Three African elephants that once resided at the Toronto Zoo are spending their first full day at their new home at a sanctuary in California.

The elephants – Iringa, Thika and Toka – travelled extremely well, ate quite regularly and were very calm during the three-day, 4,200-kilometre road trip to a Performing Animal Welfare Society (PAWS) sanctuary in San Andreas, Calif., said Toronto Zoo officials.

Zoo handlers were part of the convoy that transported the elephants across the continent and they were present when the animals were unloaded from their steel crates Sunday night.

“All we ever wanted for them was to ensure that they were healthy and they were safely transported to their destination, and we want them to continue to be safe and healthy,” said zoo spokeswoman Jennifer Tracey. “Even the individual who was responsible for transporting them said that they were probably the most relaxed elephants she had ever transported in her career, and that is a true testament to the work that our keepers did preparing the elephants for this journey.”

Once they settle in, Iringa, 44, Thika, 33, and Toka, 43, will share a 32-hectare (80-acre) natural habitat with three resident African elephants named Lulu, Maggie and Mara.

“PAWS looks forward to seeing these elephants make the transition from living in a zoo for most, if not all, of their lives, to exploring their expansive new home and meeting our resident African elephants,” said PAWS president and co-founder Ed Stewart in a written statement. “The elephants will receive excellent care from a dedicated staff, as they settle into their new lives at our sanctuary.”

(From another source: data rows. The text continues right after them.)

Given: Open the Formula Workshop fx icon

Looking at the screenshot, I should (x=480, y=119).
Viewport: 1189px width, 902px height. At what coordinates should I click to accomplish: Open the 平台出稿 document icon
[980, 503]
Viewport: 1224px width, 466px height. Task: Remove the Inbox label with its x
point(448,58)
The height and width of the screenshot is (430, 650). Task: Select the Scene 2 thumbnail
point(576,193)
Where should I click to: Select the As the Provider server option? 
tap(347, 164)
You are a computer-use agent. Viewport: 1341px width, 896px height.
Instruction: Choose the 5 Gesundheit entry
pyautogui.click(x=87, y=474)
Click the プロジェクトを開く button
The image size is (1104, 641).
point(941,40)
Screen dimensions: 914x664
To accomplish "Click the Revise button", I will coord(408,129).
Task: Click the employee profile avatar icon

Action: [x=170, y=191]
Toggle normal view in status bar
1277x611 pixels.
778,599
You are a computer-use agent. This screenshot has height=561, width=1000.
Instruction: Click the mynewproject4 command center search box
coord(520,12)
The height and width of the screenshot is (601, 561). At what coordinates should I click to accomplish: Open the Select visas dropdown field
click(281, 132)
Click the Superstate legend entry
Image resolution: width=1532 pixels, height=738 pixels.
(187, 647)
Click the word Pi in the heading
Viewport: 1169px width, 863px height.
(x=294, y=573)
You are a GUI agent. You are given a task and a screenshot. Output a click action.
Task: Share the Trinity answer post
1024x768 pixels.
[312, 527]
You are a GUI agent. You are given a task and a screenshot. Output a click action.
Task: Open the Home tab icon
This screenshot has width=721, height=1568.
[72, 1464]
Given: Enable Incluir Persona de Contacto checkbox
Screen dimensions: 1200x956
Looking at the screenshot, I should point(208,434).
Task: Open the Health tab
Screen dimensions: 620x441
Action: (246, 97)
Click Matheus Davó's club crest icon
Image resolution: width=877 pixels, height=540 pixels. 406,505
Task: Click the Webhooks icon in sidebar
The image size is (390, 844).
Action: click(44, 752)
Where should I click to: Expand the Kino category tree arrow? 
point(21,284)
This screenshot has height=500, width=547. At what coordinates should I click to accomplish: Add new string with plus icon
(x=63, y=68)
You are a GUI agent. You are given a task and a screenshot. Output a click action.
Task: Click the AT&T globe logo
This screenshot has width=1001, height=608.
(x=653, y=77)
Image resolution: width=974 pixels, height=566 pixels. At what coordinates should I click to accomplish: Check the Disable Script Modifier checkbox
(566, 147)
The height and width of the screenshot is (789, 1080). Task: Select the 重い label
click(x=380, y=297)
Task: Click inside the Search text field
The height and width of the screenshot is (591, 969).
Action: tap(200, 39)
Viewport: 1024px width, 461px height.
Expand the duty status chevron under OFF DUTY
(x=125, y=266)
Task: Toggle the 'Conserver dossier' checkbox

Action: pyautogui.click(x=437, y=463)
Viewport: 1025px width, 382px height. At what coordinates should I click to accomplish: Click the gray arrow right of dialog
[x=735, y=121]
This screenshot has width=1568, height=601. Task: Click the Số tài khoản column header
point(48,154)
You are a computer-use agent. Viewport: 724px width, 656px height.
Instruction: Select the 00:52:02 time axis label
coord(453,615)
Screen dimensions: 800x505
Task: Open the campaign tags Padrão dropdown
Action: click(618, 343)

PAWS is covering the costs associated with “lifelong care” for the elephants.

The journey itself was paid for by animal rights activist and retired “The Price is Right” game show host Bob Barker, who lobbied for the animals to be moved to PAWS’ ARK 2000 sanctuary.

Barker criticizes zoo

Barker had harsh words for the Toronto Zoo as he welcomed the elephants at the sanctuary Sunday. Barker accused zoo officials of obstructing the transfer process.

“I have never met with so much acrimony as we did in Toronto, and why I don’t know,” Barker said. “We convinced the city council that the elephants should be moved to PAWS. Zoos are no place for elephants. The finest zoos in the country are in the process of closing their elephant exhibits or have already closed.”

In response to Barker’s comments, Tracey denied claims that the zoo obstructed the transfer and said handlers have been nothing but committed to the elephants’ well-being.

“Toronto staff have been nothing but absolutely dedicated to these animals over the years, they have been very passionate, they have been very committed,” Tracey told CP24 on Monday. “Everybody (at the zoo) is so committed to ensuring the safety and welfare of all the animals on site, so it is very disheartening those comments from him.”

The move follows years of debate that divided city council and disappointed zoo workers, who voiced concerns about the PAWS sanctuary.

In 2011, the Toronto Zoo board voted to end the elephant program and send the three remaining elephants to an accredited zoo instead of a sanctuary, leaving the final decision with city council.

A few months later, council voted to relocate the elephants to a warmer climate and larger space at PAWS as activists complained that the animals were suffering in Toronto’s cold weather and in an enclosure with a concrete floor.

The Toronto Zoo’s now-vacant elephant enclosure is part of its African Savanna exhibit, and it will likely be converted into an enclosure for an animal or animals from that region, Tracey said.